Error injection test
In this test we use the ‘glitch’ function to briefly interrupt one or more signals. The main targets will be data lanes and critical sidebands (SMBUS, refclk) that have the highest risk of causing a critical failure.
Test description
- Start in the default state: Command used: config:default state
- Verify the device lane width, speed and operation are as expected
- Iterate through each signal(s) you want to interrupt. Enable glitch on the signal(s), command:
Here we enable glitch on both the Tx and Rx pairs of Lane_0 (4 signals in all)
signal:lane0:glitch:enable on - Now we set the glitch length, 50nS is the smallest available time. command:
glitch:setup 50nS 1
Glitch length is comprised of a time value and a counter (50nS x 1 = 50nS).
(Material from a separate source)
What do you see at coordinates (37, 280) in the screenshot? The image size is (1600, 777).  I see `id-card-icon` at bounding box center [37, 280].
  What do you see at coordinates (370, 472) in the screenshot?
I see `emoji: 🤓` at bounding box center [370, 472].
Other time values are available to create a wide range of glitches (see command: help glitch) - We can either create a single glitch with the command: run:glitch once
or we can use the PRBS generator to create a random sequence with the command: glitch:prbs 65536
PRBS values are in a power of 2 ratio from 1:2 (50% glitch time) to 1:65535 (0.0015% glitch time) - Begin the sequence with the command: run:glitch prbs
- Check that the link is still up and the device is operable
- End the glitch sequence with: run:glitch stop
- Verify the device is still up and working fully
- You may wish to read and log the physical layer error counters if you have access to them
- Increase the length of the glitch and/or the PRBS ratio to create more errors. Ideally, increase until the link actually fails. As we are faulting Lane 0, we would expect access to the device to fail at this point. The key test will be, did it fail ‘nicely’, or were additional errors/crash seen?
- As SMBUS interruption is a known cause of crashes, glitching these signals would be another sensible test to run.